Quand on lui disait : « Cocher, à Bicêtre, ou à Charenton, » il ne
manquait jamais de vous répondre : « Notre maître, faudra-t-il vous
laisser là ? » et il riait d’un rire stupide, c’était là toute sa
gaieté.
Les cochers de fiacre étaient pour la plupart des Auvergnats, des
Savoyards ; aussi avaient-ils la réputation d’être probes ; c’est ce
qui fait que, dans Paris, on voyait beaucoup de marchands de vin qui
avaient pour enseigne :
Au
cocher fidèle. C’était toujours un cocher qui tenait une
bourse pleine d’or dans sa main, qu’il était censé reporter à la
personne qui l’avait perdue ;
Il fut question, vers les dernières années du règne de Louis XV, de je
ne sais quelle réforme à faire parmi les fiacres. Ils en
furent alarmés. Pour se soustraire au coup qui les menaçait, ils
s’avisèrent d’aller tous, au nombre de dix-huit cents voitures, à
Choisy, où était alors le roi, pour lui présenter une requête. La cour
fut surprise de voir dix-huit cents fiacres, qui couvraient au loin la
plaine, et qui venaient, le fouet à la main, apporter au pied du trône
leurs humbles remontrances ; ce qui ne donna pas alors moins
d’inquiétude que quand on avait vu, peu auparavant, les députés du
parlement venir aussi remontrer humblement. Les fiacres furent
congédiés de même, excepté qu’au lieu de lettres de cachet et de l’exil
dans différentes contrées du royaume, les quatre représentants de
l’ordre des cochers furent mis en prison, et l’orateur envoyé à
Bicêtre, avec son papier et sa harangue ; car ces députés-là
n’improvisaient pas.
Aujourd’hui le droit de pétition est mieux établi ; si l’on ne fait pas
droit à la requête, du moins on ne met plus le pétitionnaire à Bicêtre.

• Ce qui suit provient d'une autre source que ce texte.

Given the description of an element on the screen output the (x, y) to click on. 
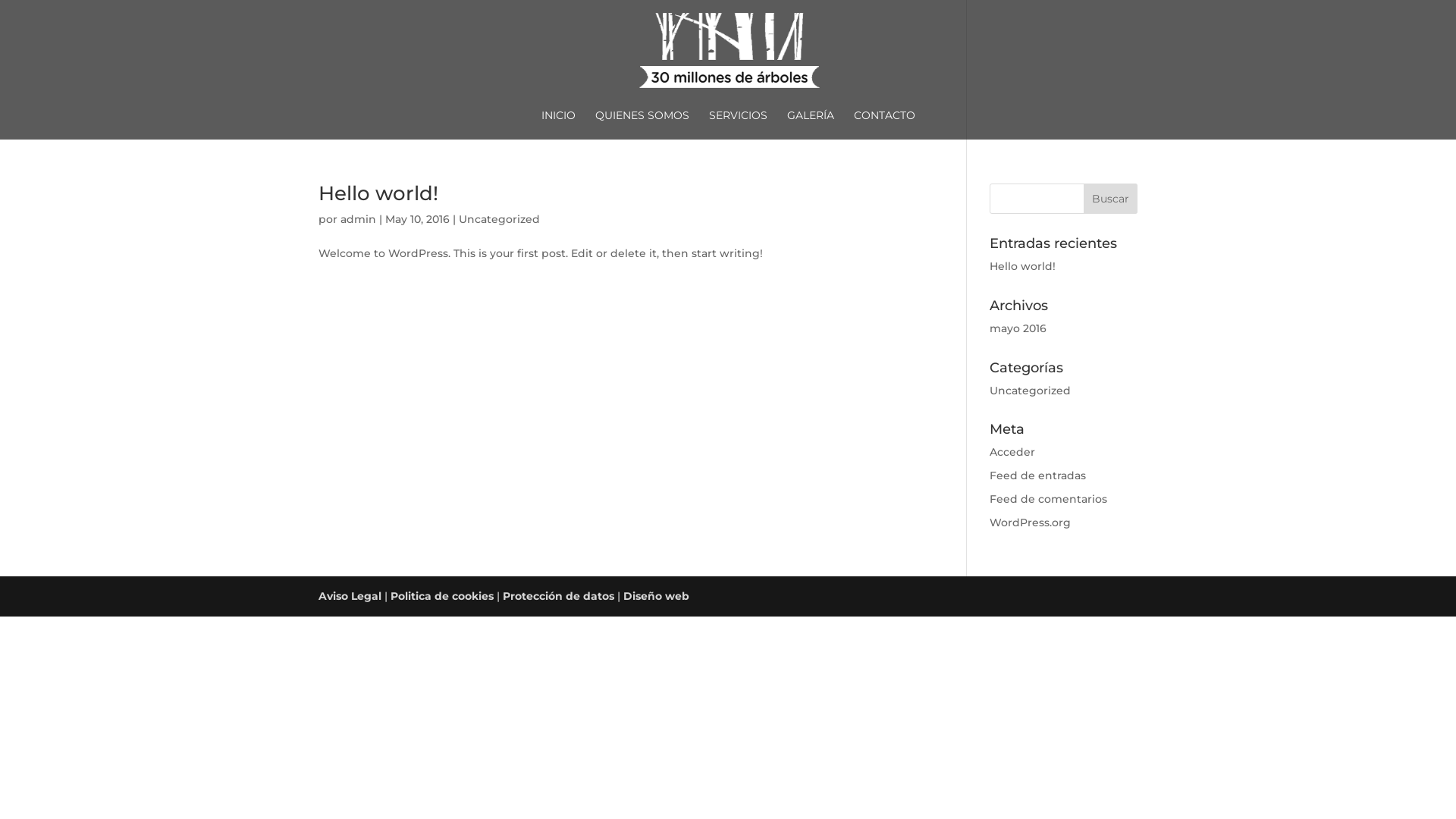
SERVICIOS Element type: text (737, 124)
CONTACTO Element type: text (884, 124)
Aviso Legal Element type: text (349, 595)
INICIO Element type: text (558, 124)
Uncategorized Element type: text (1029, 390)
Uncategorized Element type: text (498, 218)
Acceder Element type: text (1012, 451)
QUIENES SOMOS Element type: text (641, 124)
Feed de comentarios Element type: text (1048, 498)
Buscar Element type: text (1110, 198)
admin Element type: text (358, 218)
mayo 2016 Element type: text (1017, 328)
Feed de entradas Element type: text (1037, 475)
Hello world! Element type: text (378, 193)
Politica de cookies Element type: text (441, 595)
Hello world! Element type: text (1022, 266)
WordPress.org Element type: text (1029, 522)
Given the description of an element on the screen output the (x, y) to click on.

A l’heure qu’il est, on ne voit guère ce que l’on appelait vulgairement
des fiacres. Les voitures françaises, les Delta, les Citadines, les ont
remplacés : de loin à loin, on rencontre un vieux fiacre numéroté, bien
sale, bien usé ; mais on ne monte dedans qu’à la dernière extrémité ;
ils finiront par disparaître comme tout ce qui tient à la vieille
civilisation.
J’ai rencontré dernièrement, à l’une des barrières de Paris, un de ces
vieux fiacres, avec ses vieux panneaux, ses vieux chevaux, son vieux
cocher. Cela faisait peine à voir : eh bien, au milieu des voitures
nouvelles dont il était entouré, ce cocher antique, avec sa vieille
houppelande, avait encore un air de dignité. Insensible aux moqueries
de ses camarades, il gardait une attitude calme, résignée ; il
paraissait fier d’être assis sur son siége vermoulu, il fumait sa pipe
à leur nez... on l’aurait pris pour un de ces vieux sénateurs romains,
attendant la mort dans sa chaise curule.
Le cocher de fiacre a eu, comme les autres classes du peuple, ses
opinions politiques et ses bons mots. Lors du procès de Louis XVI, M.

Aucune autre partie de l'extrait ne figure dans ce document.